In Matt. 23, Jesus rebuked the Pharisees for their attention to detail but the absolute neglect of their heart attitude of mercy. They did the right thing as far as Halakhah was concerned but they missed the point of Yahweh’s Torah completely. Whatever Halakhah demanded was to be fulfilled in the spirit of Torah – justice, mercy and faithfulness. These “religious” Jews were so intent on gaining a reputation for their “piety” that they were completely phoney before God.

Woe to you, teachers of the law and Pharisees, you hypocrites! You give a tenth of your spices – mint, dill and cumin. But you have neglected the more important matters of the law – justice, mercy and faithfulness. You should have practised the latter without neglecting the former. You blind guides! You strain out a gnat but swallow a camel. (Matt. 23:23-24)

What was Jesus saying? Wherever the prescriptions of Halakhah came into conflict with the weightier matters of Torah, i.e. justice, mercy and faithfulness, Halakhah must give way.

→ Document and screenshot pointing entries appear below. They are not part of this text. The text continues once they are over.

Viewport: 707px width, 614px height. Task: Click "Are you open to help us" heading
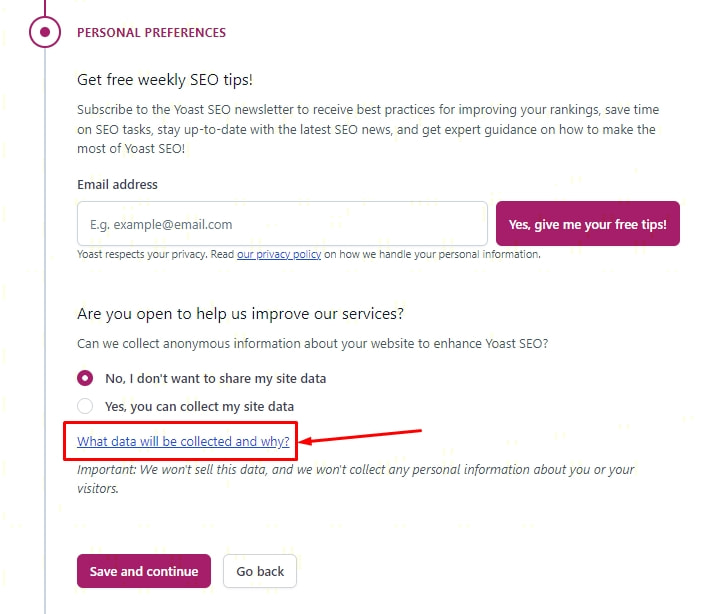click(240, 313)
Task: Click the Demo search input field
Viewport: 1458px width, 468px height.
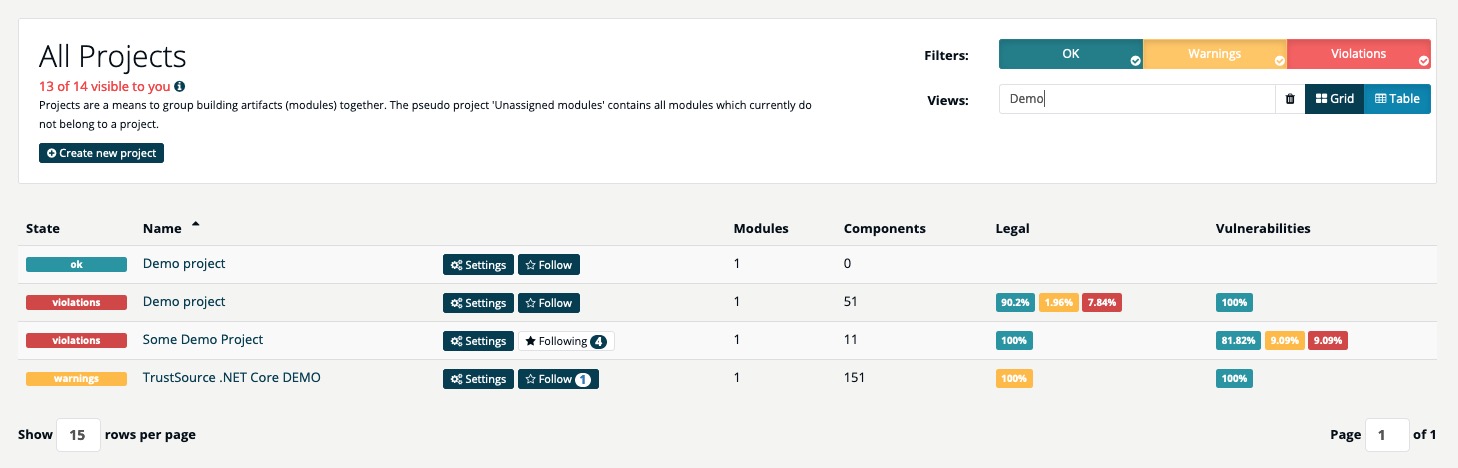Action: coord(1137,99)
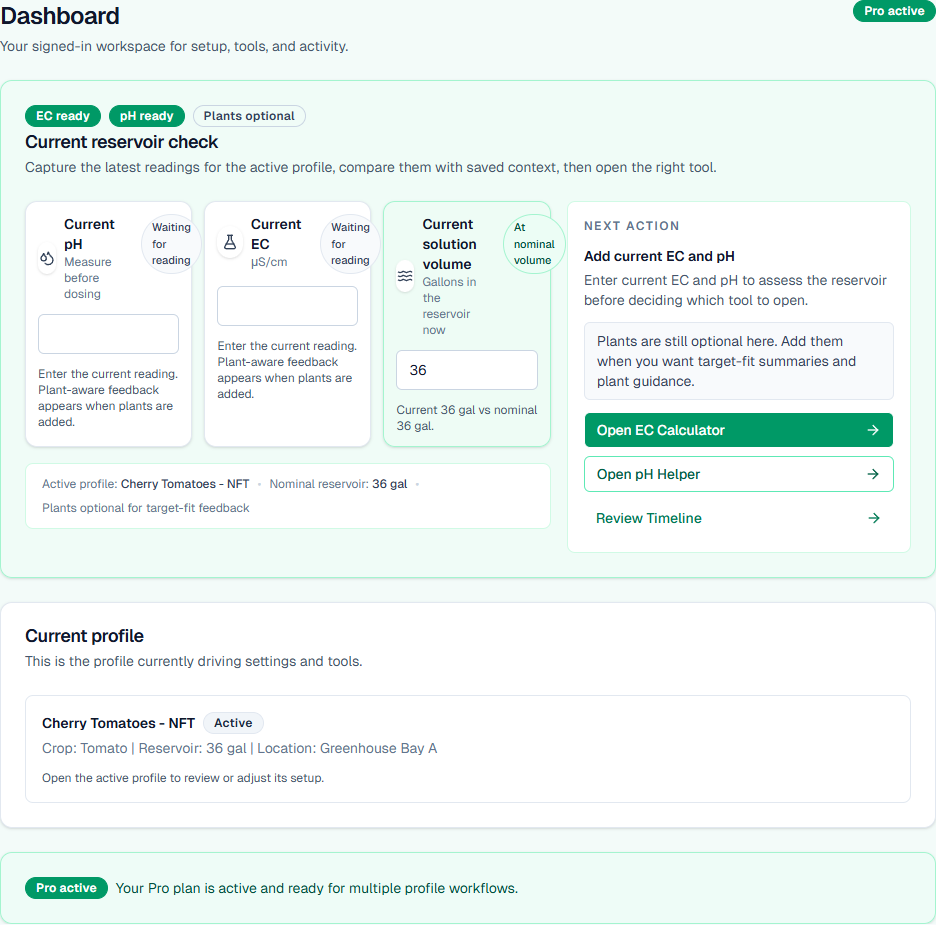Click the pH droplet icon

[x=47, y=258]
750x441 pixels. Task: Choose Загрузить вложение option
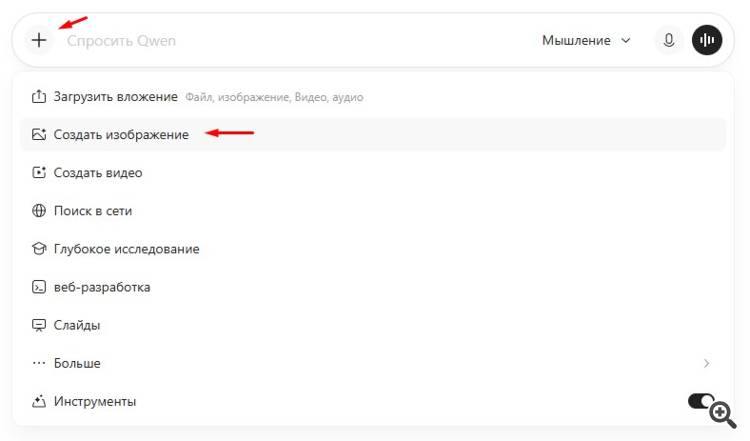tap(373, 97)
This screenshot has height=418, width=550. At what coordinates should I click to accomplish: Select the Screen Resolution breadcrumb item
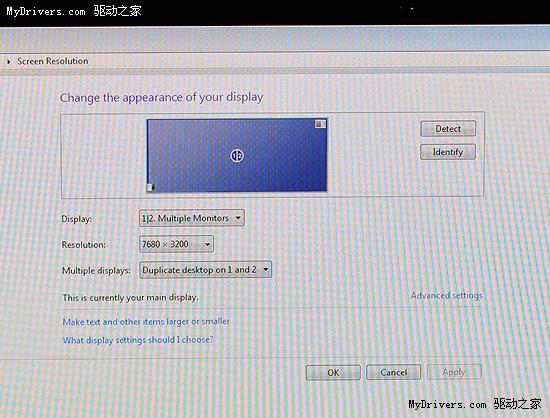point(53,61)
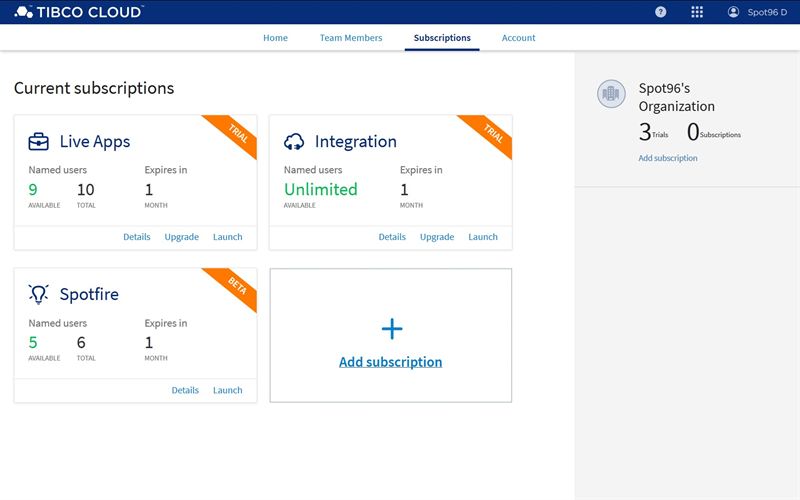Click the organization building icon

tap(611, 94)
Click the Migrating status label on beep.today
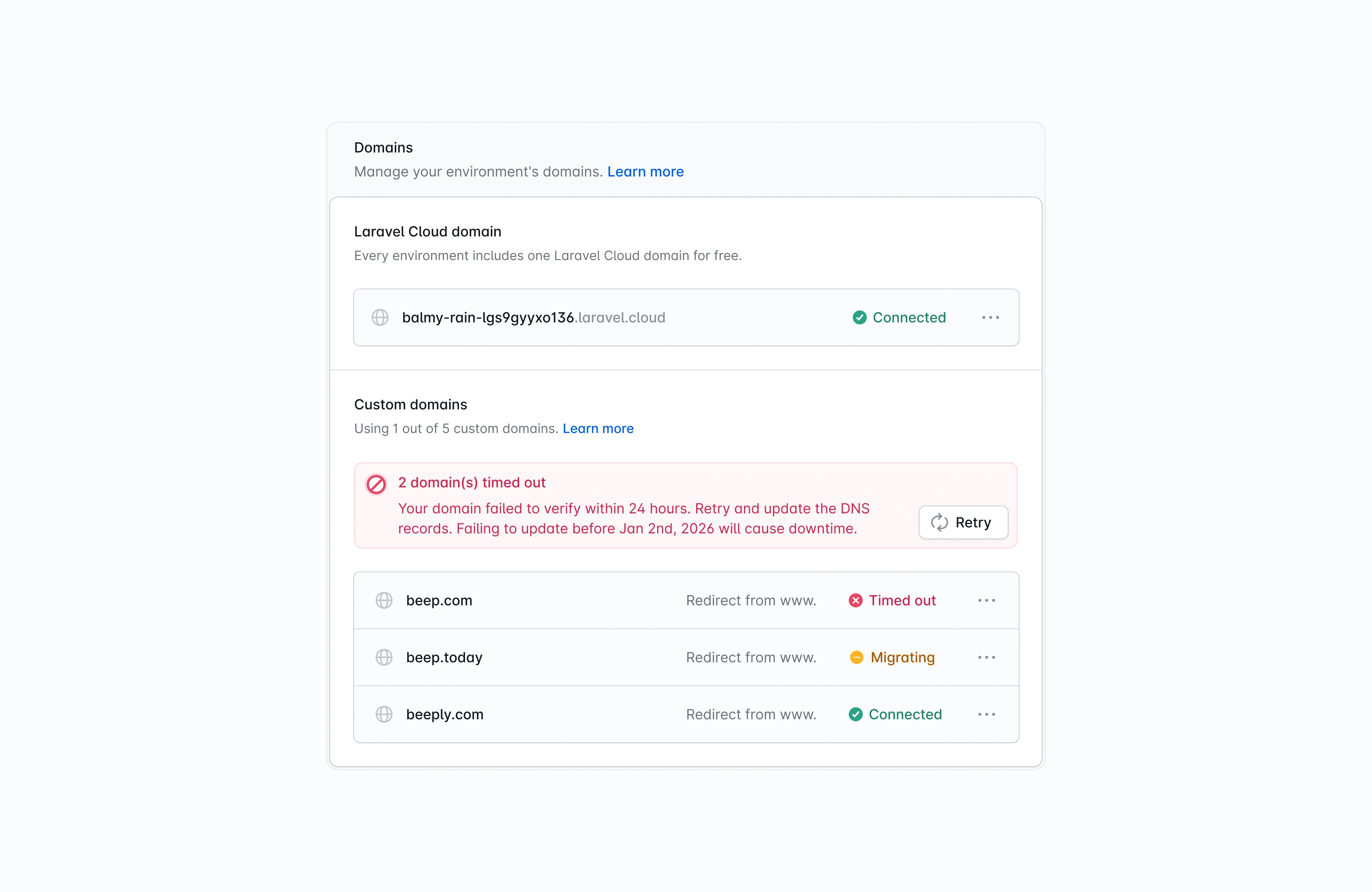1372x892 pixels. coord(903,657)
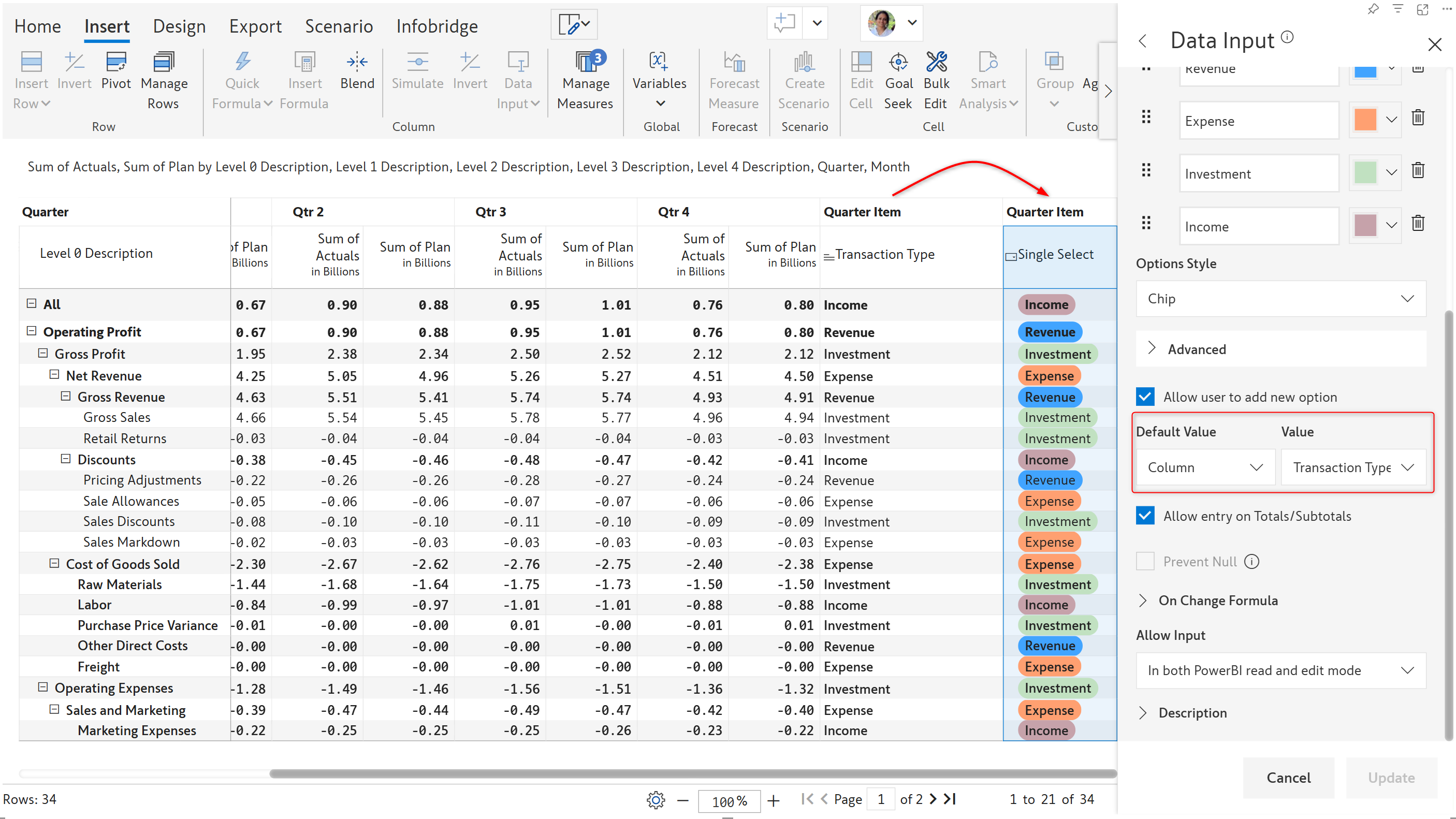This screenshot has height=819, width=1456.
Task: Click the Cancel button
Action: click(1288, 777)
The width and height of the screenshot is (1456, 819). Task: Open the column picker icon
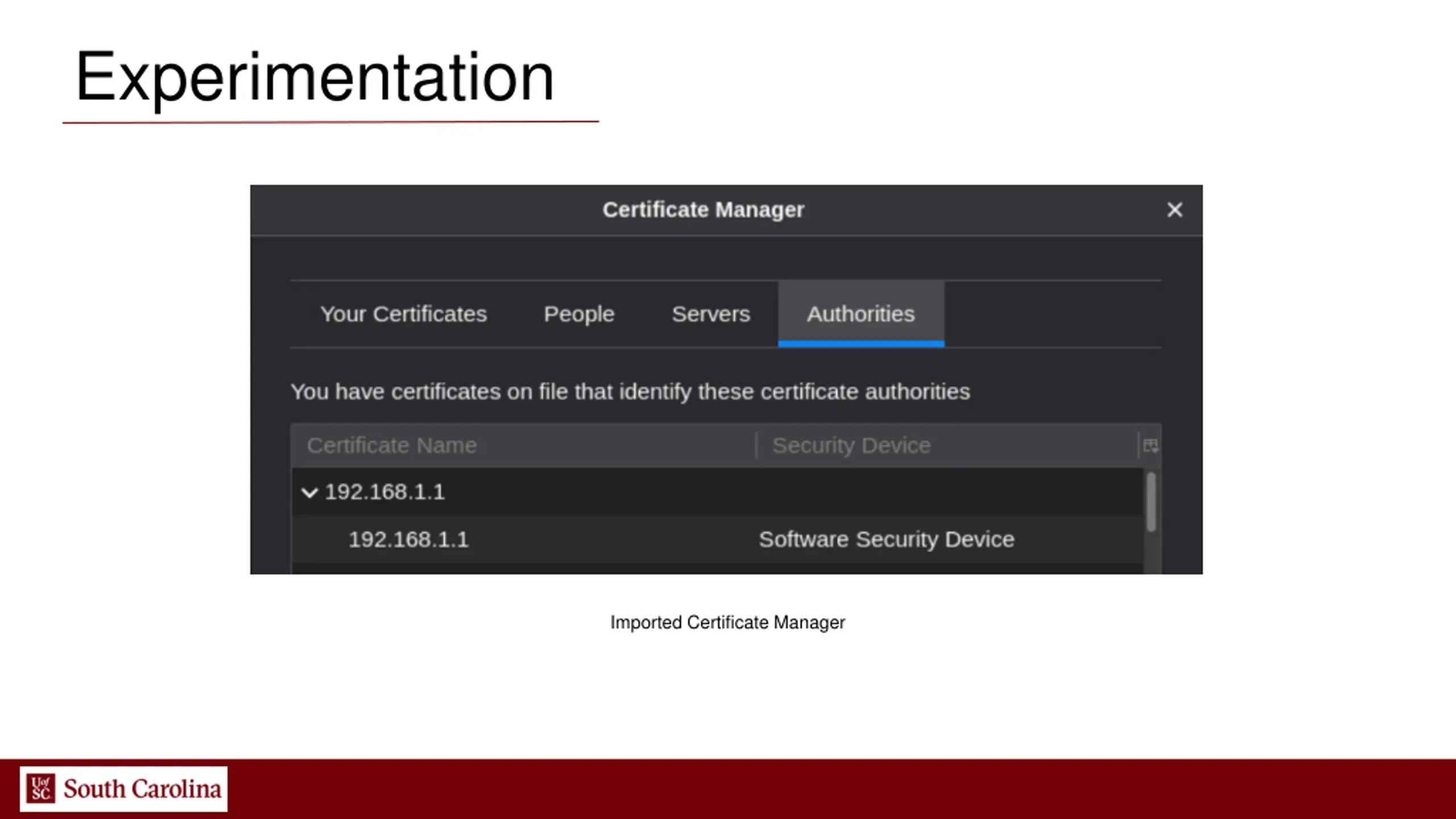pos(1150,445)
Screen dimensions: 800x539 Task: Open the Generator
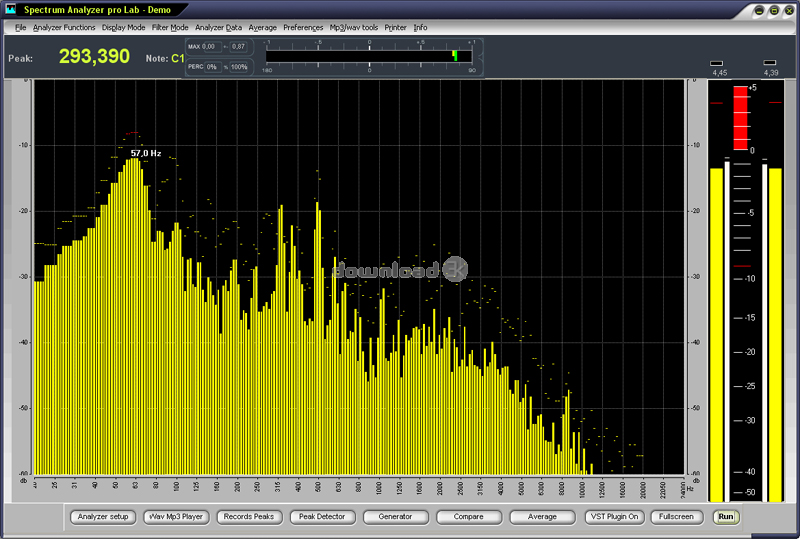(x=396, y=517)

Jesus’s many altercations with the religious leaders raged around the issue of mercy versus Halakhah. His call to Matthew to be a disciple and the subsequent banquet Matthew gave for Jesus with the disreputable element of society as his honoured guests, provoked a protest from the Pharisees.

When the Pharisees saw this, they asked His disciples, ‘Why does your teacher eat with tax collectors and “sinners”?’

On hearing this, Jesus said, ‘It is not the healthy that need a doctor but the sick. But go and learn what this means: ‘I desire mercy, not sacrifice.’ For I have not come to call the righteous but sinners.’ (Matt. 9:10-13)

A few days later the Pharisees went on the attack again. While Jesus and His disciples walked through a field of grain on the Sabbath, the men picked a few heads of grain and rubbed them in their hands because they were hungry. Always on the warpath, the Pharisees protested.

When the Pharisees saw this, they said to Him, ‘Look! Your disciples are doing what is unlawful on the Sabbath.’ He answered, ‘Haven’t you read what David did when he and his companions were hungry? He entered the house of God, and he and his companions ate the consecrated bread – which is not lawful for them to do, but only for the priests . . . If you had known what these words mean, ‘I desire mercy, not sacrifice’, you would not have condemned the innocent. For the Son of Man is Lord of the Sabbath.’ (Matt. 12:1-4; 7-8)

It is quite obvious that they had not learned the lesson. As far as Jesus was concerned, wherever mercy and Halakhah clashed, mercy took precedence, even when it came to the simple matter of hunger over what was lawful according to Torah. Every requirement of Torah had to be fulfilled in the spirit of Torah for it to be what God intended.